**To do**
Would you return the lines that run from the start of the data below to the line with "This screenshot has height=587, width=1025.", both included, exactly as written and without pictures?

**Supplied information**

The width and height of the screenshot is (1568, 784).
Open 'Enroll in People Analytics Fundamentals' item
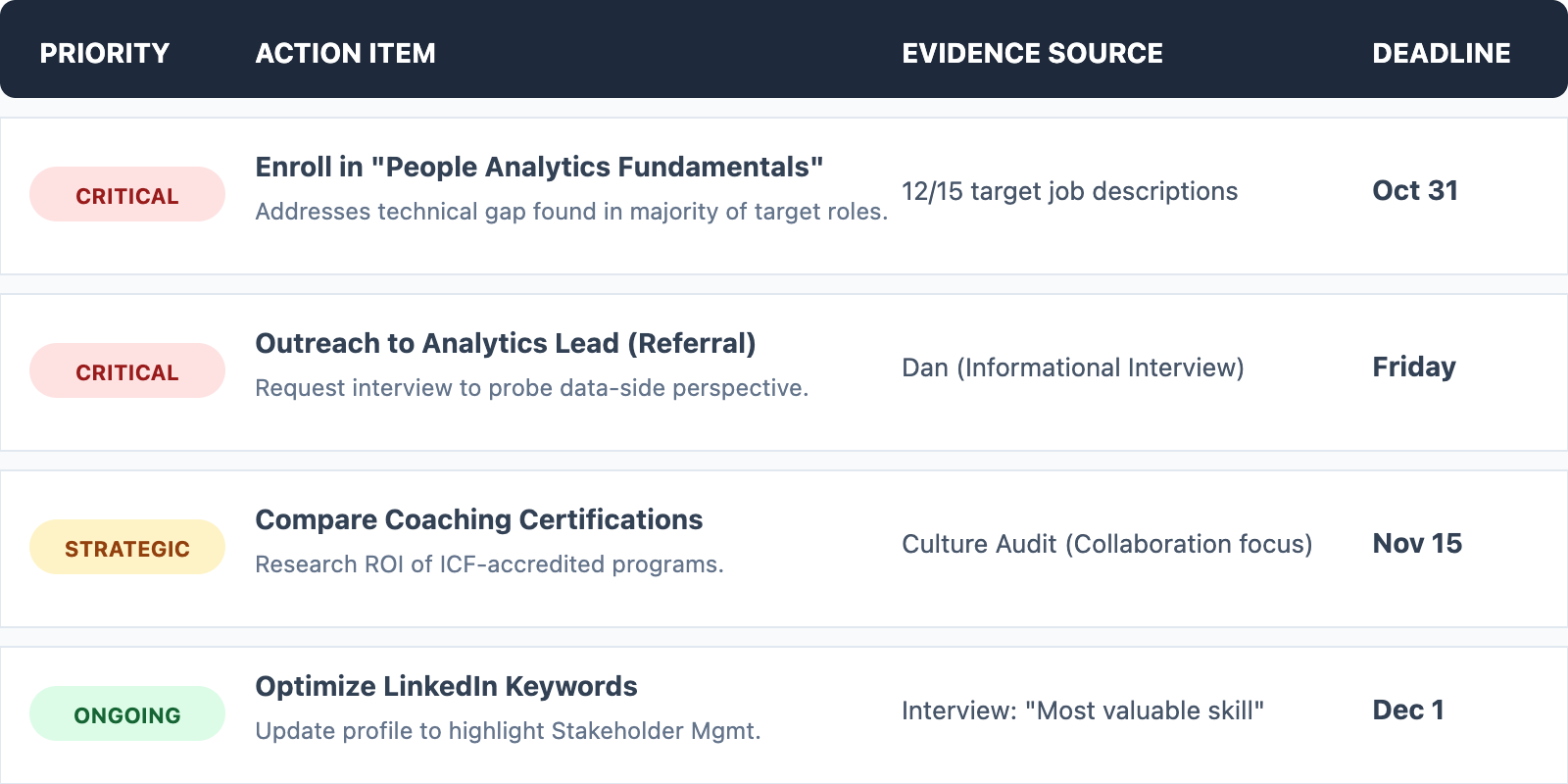pos(538,168)
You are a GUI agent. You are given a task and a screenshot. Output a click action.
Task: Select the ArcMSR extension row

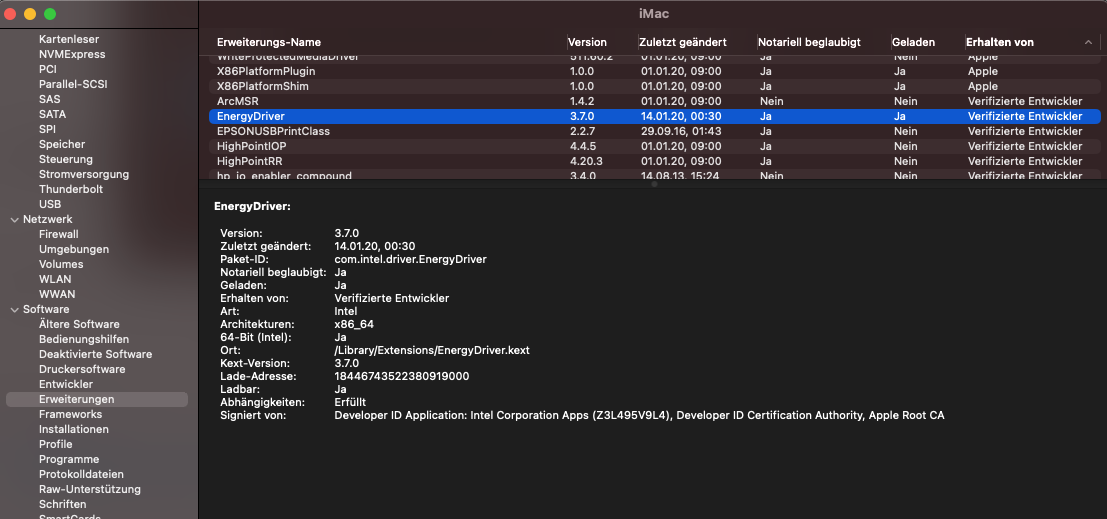point(238,101)
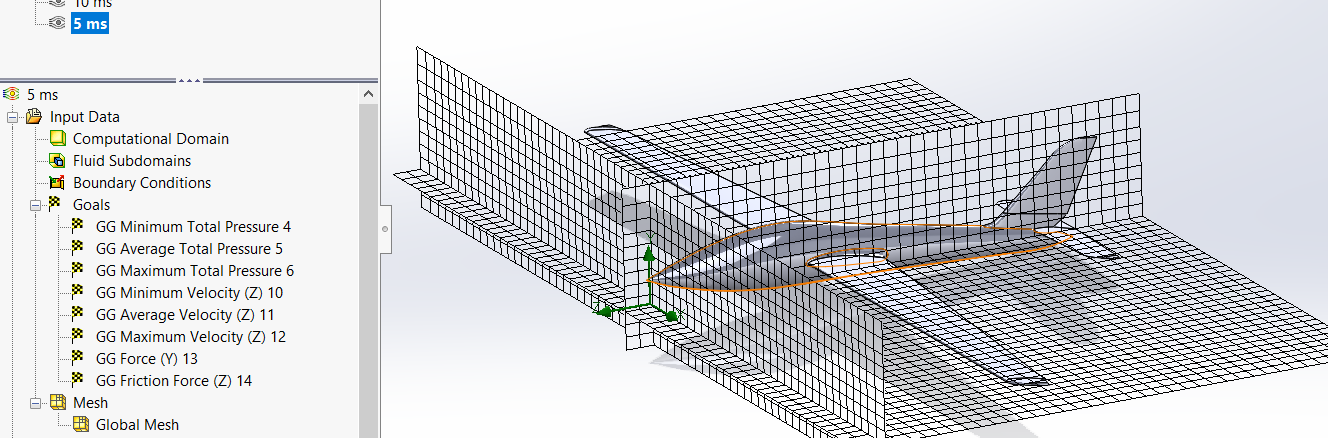The width and height of the screenshot is (1328, 438).
Task: Click the Mesh node icon
Action: tap(57, 403)
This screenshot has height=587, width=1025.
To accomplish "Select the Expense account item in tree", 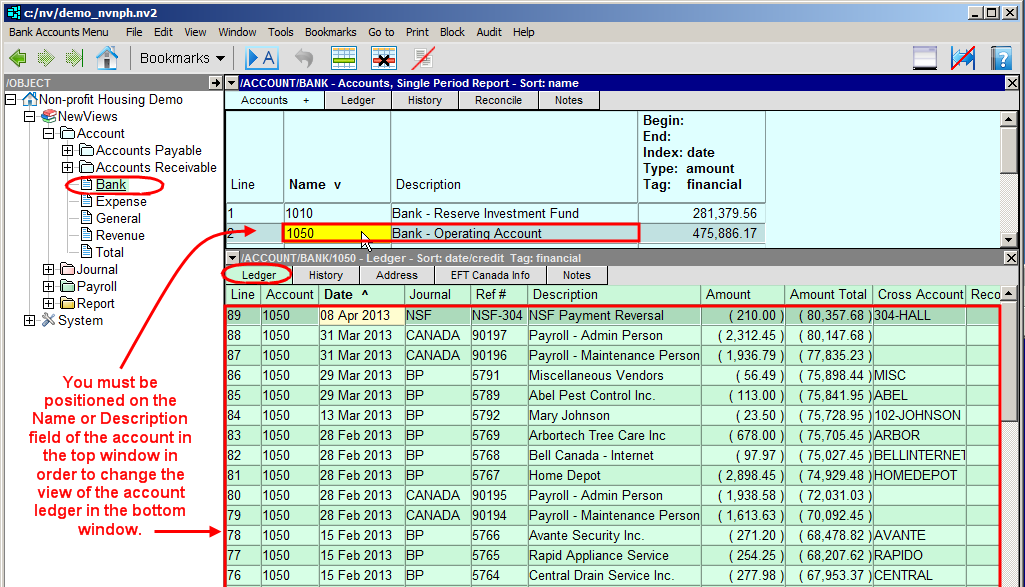I will 121,202.
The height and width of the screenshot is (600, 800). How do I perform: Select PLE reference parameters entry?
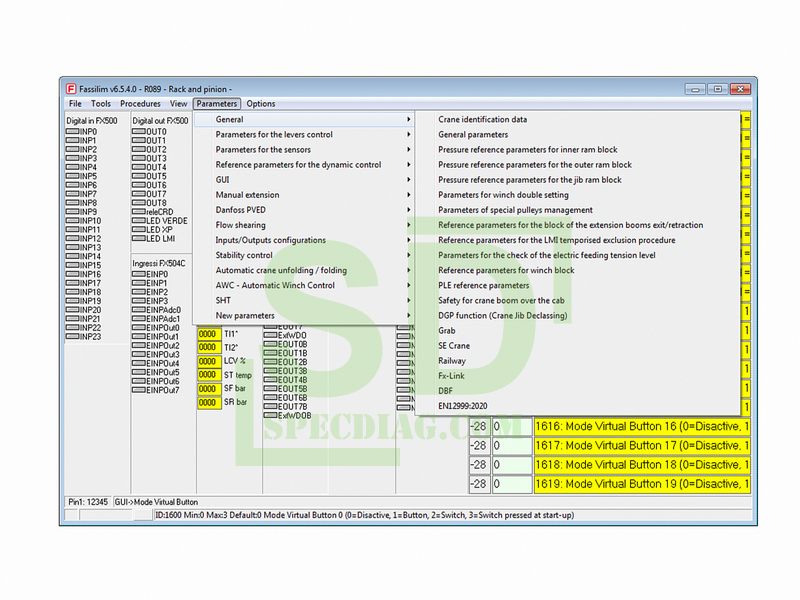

**Result below**
The width and height of the screenshot is (1568, 784).
Open 'Enroll in People Analytics Fundamentals' item
pos(538,168)
You are a GUI agent. You are given a task and a screenshot. Output a click action.
Task: Select the ArcMSR extension row

point(238,101)
The width and height of the screenshot is (1328, 438).
Task: Click the Mesh node icon
Action: tap(57, 403)
This screenshot has height=587, width=1025.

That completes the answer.